• Required work
Your answer must be the lines from the one containing "Instruction: Reload the page in address bar" through the last line of the records below, copied exactly, with the pictures left out.

• Data extract

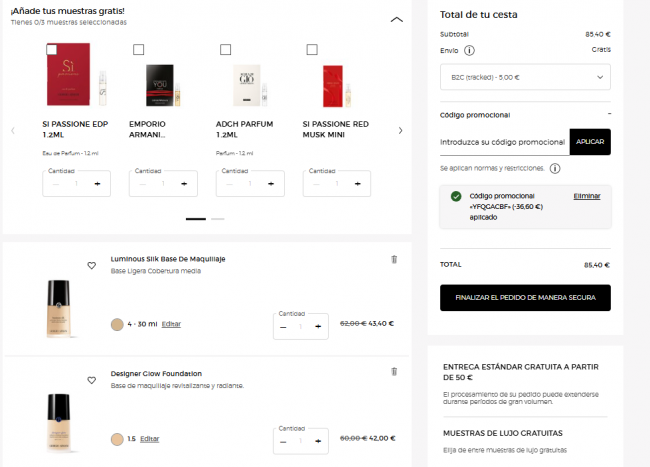Click Eliminar to remove applied promo code
This screenshot has width=650, height=467.
click(x=587, y=196)
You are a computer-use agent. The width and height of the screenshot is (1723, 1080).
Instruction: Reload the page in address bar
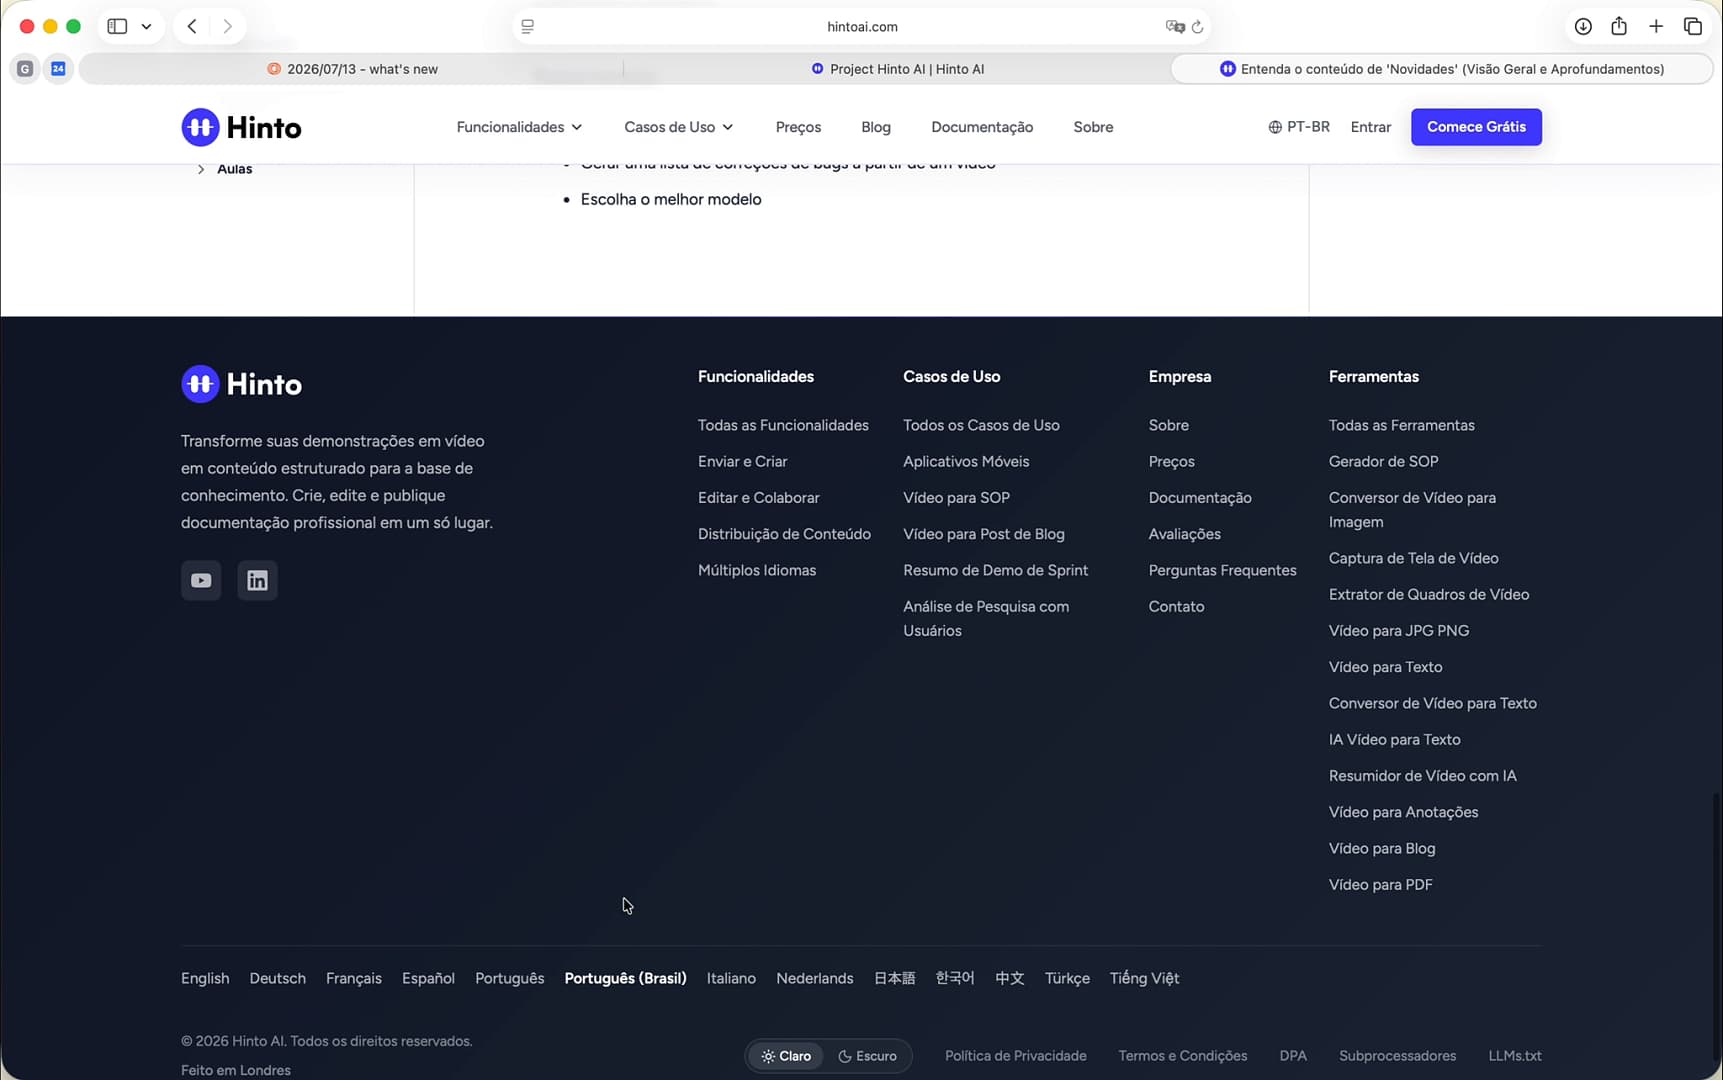click(1198, 27)
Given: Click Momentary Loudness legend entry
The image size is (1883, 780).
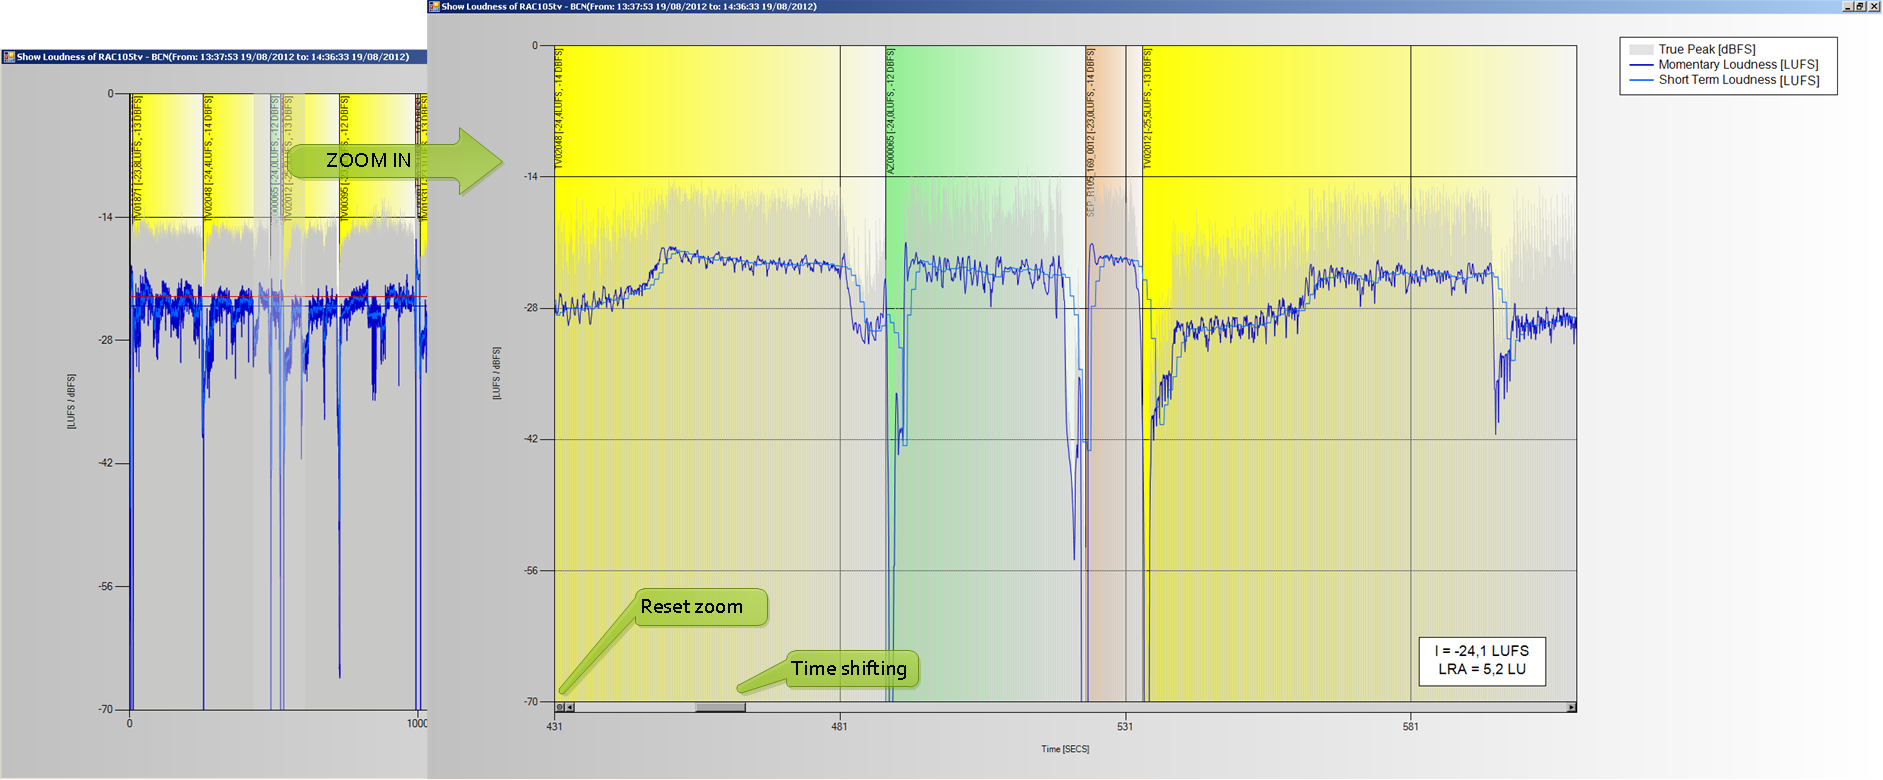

• Task answer
Instruction: Reload the page in address bar
click(1198, 27)
Given: Click Momentary Loudness legend entry
The image size is (1883, 780).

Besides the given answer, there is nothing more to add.